South Park also followed The Simpsons when it came to utilizing its controversies, not just for publicity, for artistic inspiration as well. South Park retreading The Simpsons’ territory became an explicit part of the show’s text, but in the early days both series mined their respective content battles for episode ideas, using their in-universe cartoons to lampoon real world criticism. In “Itchy & Scratchy & Marge” the Simpsons’ matriarch is forced to re-evaluate her definition of artistic freedom after leading a crusade against animated indecency.

And similarly, in South Park’s first season episode “Death” (and later the movie Bigger, Longer & Uncut) the Terrance and Phillip cartoon is picketed by angry parents who would rather kill themselves in protest than allow fart jokes on TV. 

The Simpsons inarguably created a space, and even a demand, for adult animation on TV -- but it also set the cultural tone for how we accept these shows: as a product that can maintain the semblance of an artist-driven respite from conventional TV while also very much serving the demands of conventional TV. It’s that same mindset that allows for a show like Rick and Morty to feature, say, a scene featuring two small children disemboweling a Leprechaun and yet still accommodate a massive tie-in campaign with Wendy’s.
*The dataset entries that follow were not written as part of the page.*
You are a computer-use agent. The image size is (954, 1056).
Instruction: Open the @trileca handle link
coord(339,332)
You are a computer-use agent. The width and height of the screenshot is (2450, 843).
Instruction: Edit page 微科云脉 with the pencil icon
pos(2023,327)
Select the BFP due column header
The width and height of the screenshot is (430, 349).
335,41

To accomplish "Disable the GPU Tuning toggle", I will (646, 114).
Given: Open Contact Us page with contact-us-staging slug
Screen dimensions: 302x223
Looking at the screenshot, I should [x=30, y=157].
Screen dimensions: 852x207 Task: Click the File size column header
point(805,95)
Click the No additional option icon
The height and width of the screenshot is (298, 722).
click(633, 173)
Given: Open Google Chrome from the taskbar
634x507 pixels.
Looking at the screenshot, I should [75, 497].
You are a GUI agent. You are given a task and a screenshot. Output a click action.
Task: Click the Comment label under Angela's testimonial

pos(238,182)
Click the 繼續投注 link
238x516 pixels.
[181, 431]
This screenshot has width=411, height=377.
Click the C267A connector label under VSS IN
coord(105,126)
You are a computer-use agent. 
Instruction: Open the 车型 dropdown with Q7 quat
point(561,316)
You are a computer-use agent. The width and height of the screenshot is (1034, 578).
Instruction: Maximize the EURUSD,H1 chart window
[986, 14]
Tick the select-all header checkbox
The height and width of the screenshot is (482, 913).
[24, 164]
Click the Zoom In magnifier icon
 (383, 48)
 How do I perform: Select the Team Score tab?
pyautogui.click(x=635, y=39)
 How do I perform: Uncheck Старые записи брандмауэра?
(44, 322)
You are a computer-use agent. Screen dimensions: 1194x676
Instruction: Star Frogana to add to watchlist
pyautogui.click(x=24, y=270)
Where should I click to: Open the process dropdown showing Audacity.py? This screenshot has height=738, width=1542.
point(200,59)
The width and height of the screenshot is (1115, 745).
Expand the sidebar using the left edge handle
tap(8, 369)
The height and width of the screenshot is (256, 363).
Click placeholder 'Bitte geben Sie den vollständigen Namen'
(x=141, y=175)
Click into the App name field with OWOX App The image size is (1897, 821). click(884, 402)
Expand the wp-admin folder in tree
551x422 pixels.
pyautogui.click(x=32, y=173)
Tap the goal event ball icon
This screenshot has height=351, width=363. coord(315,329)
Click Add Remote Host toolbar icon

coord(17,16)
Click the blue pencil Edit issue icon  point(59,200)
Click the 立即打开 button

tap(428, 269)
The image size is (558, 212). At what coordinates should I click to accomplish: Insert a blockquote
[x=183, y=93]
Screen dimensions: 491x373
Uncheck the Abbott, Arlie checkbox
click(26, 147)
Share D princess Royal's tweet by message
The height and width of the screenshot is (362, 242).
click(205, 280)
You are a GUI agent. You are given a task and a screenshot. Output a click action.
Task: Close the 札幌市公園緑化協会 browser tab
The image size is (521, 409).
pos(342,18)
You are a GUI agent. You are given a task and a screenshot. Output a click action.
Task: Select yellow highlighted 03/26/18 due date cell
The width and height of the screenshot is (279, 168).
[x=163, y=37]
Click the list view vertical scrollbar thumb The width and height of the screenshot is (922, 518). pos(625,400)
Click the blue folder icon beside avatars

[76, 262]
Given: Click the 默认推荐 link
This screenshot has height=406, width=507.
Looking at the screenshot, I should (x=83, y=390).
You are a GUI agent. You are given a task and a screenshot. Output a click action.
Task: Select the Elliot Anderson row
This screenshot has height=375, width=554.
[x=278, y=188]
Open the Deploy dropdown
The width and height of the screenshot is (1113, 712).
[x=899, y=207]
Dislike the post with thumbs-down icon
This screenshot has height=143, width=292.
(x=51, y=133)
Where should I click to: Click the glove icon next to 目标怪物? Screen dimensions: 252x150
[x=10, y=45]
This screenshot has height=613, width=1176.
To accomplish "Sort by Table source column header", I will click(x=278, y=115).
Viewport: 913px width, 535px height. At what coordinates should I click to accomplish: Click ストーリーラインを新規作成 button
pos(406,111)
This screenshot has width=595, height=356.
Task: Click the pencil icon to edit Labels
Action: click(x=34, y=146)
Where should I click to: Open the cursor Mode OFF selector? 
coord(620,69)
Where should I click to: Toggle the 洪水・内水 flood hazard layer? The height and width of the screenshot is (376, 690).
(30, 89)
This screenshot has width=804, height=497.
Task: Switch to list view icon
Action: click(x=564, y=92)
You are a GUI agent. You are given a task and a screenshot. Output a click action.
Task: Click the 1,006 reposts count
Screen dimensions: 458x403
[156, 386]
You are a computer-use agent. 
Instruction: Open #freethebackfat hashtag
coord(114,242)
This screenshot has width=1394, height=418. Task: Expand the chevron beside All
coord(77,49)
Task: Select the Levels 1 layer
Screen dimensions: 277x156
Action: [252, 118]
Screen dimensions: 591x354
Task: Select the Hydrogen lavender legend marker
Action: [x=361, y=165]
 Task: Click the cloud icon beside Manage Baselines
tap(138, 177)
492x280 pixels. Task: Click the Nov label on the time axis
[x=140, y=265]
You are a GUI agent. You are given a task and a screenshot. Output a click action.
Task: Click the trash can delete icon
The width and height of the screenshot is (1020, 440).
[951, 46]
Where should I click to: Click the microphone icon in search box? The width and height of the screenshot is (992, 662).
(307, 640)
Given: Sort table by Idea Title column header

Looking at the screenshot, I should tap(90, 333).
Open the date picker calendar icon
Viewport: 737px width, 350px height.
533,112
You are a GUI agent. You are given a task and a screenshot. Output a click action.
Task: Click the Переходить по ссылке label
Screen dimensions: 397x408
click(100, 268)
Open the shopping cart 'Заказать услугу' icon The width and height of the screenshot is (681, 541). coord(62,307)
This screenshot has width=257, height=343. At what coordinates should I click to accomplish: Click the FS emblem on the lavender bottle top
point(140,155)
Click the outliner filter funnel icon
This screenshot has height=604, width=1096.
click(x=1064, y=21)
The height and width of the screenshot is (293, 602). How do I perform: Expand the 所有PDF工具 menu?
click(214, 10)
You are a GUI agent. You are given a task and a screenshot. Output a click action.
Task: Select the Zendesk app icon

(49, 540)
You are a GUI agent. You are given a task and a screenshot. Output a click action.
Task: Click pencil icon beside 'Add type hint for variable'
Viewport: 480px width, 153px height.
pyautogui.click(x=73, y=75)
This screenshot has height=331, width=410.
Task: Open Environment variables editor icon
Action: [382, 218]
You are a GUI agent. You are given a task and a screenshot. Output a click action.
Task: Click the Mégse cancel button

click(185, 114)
The Simpsons is obviously one of the greatest comedies of all-time, and its longevity can either be viewed as a sad attempt to continue milking a cow that died decades ago, or a reassuring monolith that uses the medium of animation to continuously defy the ravages of time. Either way, it’s easy to forget that the long-running show was once an invigorating blast of calculated mischievousness, and that those early ‘90s years are what set the stage for so much of what we continue to enjoy today, even beyond the borders of Springfield.